General Description

Neurointerventionists are turning to alternative vascular access routes because of patient body habitus, complex anatomy, and the risks associated with traditional femoral artery approaches. This follows a general trend in which the cardiology literature is increasingly adopted in the neurointerventional field. Understanding the anatomy of the upper arms, as well as indications and potential pitfalls for brachial artery access, will allow neurointerventionists to achieve optimal benefits through this access route.

Indications

Brachial access is indicated when intervention requires the use of large-bore guide catheters and if the patient’s habitus makes femoral artery access either difficult or high-risk. Furthermore, anatomic considerations, such as accessing the vertebral artery or aortic arch calcification, can make brachial access superior to transfemoral routes.

Neuroendovascular Anatomy

The brachial artery is the major blood vessel of the upper arm. It is a continuation of the axillary artery that traverses the cubital fossa.
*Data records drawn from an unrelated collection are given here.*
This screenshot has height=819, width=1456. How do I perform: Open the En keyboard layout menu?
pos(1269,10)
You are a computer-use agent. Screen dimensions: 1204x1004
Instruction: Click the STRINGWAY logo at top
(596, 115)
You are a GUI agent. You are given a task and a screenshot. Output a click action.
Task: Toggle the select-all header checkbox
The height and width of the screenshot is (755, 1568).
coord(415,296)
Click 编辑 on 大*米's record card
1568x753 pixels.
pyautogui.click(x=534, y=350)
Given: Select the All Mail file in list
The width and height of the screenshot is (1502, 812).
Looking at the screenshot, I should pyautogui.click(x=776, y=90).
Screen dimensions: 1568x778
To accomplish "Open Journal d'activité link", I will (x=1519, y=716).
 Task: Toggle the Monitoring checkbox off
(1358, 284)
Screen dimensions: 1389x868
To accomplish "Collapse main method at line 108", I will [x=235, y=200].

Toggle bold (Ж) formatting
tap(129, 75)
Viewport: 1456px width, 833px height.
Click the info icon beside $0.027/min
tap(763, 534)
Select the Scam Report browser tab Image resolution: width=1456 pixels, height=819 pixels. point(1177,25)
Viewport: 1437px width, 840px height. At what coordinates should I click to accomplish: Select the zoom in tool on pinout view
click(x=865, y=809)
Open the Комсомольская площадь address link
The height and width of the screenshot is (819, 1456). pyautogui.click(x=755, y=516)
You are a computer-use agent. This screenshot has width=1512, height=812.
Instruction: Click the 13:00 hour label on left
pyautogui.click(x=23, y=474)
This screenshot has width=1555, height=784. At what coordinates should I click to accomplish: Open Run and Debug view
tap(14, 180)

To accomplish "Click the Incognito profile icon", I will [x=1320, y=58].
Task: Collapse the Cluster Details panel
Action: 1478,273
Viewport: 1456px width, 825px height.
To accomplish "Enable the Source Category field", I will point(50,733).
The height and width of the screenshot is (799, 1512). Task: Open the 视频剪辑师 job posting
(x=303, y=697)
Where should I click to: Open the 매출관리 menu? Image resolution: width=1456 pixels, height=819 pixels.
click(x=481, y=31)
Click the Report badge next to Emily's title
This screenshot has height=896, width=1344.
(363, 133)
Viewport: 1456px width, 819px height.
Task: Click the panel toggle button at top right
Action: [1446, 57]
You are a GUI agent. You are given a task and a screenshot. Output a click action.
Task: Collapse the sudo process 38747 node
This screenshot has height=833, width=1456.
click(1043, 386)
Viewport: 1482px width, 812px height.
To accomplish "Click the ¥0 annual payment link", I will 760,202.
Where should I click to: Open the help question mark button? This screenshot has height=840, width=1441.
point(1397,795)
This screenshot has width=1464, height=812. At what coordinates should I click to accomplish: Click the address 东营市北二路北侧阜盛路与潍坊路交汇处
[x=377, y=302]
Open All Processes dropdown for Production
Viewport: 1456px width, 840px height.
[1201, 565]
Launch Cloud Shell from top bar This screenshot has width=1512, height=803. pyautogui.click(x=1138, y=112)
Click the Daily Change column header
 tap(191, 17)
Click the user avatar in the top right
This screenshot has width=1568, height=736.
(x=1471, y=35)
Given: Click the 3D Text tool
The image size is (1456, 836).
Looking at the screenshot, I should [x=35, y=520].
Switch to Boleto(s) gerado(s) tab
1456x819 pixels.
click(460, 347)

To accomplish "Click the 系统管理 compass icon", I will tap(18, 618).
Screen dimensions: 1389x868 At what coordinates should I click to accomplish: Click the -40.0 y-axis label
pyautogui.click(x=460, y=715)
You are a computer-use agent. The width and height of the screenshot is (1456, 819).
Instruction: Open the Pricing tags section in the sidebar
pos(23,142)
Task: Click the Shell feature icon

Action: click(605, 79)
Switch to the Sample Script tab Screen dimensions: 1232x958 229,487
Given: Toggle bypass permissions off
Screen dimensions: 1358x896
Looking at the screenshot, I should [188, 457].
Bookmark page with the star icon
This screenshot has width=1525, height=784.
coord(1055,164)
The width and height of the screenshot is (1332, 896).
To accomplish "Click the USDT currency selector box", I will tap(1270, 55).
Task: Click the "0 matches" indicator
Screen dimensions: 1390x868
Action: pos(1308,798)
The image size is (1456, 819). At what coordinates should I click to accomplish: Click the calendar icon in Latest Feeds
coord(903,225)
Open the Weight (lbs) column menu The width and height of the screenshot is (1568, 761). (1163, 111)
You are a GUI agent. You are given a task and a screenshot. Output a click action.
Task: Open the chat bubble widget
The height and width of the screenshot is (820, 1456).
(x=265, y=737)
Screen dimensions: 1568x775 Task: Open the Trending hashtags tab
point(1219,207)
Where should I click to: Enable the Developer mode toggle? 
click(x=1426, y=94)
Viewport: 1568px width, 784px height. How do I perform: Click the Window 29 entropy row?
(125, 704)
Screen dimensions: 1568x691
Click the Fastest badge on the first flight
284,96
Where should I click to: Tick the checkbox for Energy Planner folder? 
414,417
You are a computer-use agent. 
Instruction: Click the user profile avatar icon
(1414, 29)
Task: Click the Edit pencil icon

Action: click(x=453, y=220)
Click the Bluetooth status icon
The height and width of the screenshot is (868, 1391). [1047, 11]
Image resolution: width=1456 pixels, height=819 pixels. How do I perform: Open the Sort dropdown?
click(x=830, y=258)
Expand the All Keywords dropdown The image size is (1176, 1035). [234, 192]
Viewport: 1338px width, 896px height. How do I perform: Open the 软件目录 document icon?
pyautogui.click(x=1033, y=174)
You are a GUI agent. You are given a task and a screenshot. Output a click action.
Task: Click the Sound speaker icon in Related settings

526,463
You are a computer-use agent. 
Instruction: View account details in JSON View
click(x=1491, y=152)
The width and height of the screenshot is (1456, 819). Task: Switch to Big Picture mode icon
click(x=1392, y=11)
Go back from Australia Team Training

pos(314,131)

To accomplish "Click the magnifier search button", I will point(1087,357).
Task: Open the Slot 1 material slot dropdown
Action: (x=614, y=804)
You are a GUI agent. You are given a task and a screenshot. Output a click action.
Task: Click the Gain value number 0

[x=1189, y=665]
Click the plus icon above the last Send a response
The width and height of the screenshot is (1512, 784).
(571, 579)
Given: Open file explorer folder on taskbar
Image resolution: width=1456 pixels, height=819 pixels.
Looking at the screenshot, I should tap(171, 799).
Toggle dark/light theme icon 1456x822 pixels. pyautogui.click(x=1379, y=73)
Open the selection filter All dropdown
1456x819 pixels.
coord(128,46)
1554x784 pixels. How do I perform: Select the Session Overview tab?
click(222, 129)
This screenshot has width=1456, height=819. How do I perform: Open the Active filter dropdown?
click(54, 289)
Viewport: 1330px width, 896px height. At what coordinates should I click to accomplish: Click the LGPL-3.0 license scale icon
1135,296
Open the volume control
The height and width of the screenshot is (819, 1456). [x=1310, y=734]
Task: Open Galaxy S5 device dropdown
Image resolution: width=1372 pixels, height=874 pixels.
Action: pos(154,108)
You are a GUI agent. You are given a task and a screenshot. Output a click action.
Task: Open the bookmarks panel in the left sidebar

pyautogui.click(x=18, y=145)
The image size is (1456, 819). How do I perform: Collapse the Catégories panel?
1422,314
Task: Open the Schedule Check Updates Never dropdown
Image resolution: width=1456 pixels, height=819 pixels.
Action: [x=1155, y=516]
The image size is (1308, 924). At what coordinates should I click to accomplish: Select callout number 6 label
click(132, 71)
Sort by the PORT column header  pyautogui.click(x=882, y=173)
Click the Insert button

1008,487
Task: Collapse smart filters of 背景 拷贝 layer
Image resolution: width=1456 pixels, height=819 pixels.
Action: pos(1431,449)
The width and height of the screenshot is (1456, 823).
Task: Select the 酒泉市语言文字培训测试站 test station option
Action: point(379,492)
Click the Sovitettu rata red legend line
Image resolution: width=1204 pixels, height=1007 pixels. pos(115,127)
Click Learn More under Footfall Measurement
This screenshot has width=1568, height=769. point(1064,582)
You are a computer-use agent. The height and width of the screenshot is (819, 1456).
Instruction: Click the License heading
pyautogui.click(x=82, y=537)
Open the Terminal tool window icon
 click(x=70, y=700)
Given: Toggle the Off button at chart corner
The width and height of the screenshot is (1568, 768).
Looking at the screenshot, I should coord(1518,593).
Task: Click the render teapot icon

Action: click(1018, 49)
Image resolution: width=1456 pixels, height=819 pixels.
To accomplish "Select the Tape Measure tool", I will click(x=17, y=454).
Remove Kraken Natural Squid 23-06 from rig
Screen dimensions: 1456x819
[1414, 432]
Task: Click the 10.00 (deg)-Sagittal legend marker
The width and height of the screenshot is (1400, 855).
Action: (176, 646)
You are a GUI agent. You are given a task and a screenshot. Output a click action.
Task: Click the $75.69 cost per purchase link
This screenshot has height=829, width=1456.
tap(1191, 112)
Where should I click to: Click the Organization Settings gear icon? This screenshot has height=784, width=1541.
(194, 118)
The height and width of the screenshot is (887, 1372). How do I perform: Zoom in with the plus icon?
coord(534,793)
Distally, it separates into the radial and ulnar arteries. The median nerve lies in close proximity to the brachial artery and crosses the medial side of the artery anterior to the elbow.

Specific Technique and Key Steps

A complete examination of the upper-extremity vasculature should be performed, including palpating the brachial, ulnar, and radial arteries, as well as checking for capillary refill ( Fig. 3.1 and Video 3.1 ). For ergonomic reasons, the right brachial artery is commonly chosen; however, the left brachial artery may be preferable when pursuing access to the left vertebral artery.

1. 
   

   After the upper arm is prepared and draped, using a combination of palpation and ultrasound examination, the brachial artery pulse is identified. Ideally, the entry needle should gain access above the biceps tendon, avoiding the median nerve. Ultrasound is useful for avoiding puncture injuries to the median nerve, which can cause vessel injury. Once the puncture site has been selected, a local anesthetic is infiltrated ( Video 3.1 ).

   
   
2. 
   

   Using a microneedle (i.e., 21-gauge micropuncture kit), a single wall arterial puncture of the brachial artery is performed at a 45° angle with the bevel facing up.

   
   
3. 
   

   Once the return of brisk, pulsatile, bright red blood is established through the micropuncture needle, a 0.010-inch microwire is advanced through the needle. If resistance is noted, the practitioner should stop and redirect the needle. Once the wire has been advanced several centimeters, a fluoroscope is used to confirm the location of the wire. The needle is removed, and an intermediate 4–5 French (F) marker sheath dilator is inserted. The introducer that comes with the sheath dilator is then removed, and a J-tipped wire is inserted through the sheath. The sheath is then exchanged for the procedural sheath of choice. For diagnostic procedures, typically a 5F sheath is chosen; however, the brachial artery can support up to a 9F sheath for intervention. The insertion of larger sheaths (8–9F) often requires the use of an intermediate dilator and a longer, stiffer wire to upsize to the final sheath size ( Fig. 3.1 and Video 3.1 ).

   
   
4. 
   

   After arterial access has been established and before proceeding with the case, we routinely perform a brachial artery angiographic run. We assess brachial artery patency, stenosis, dissection, and possible extravasation ( Video 3.1 ).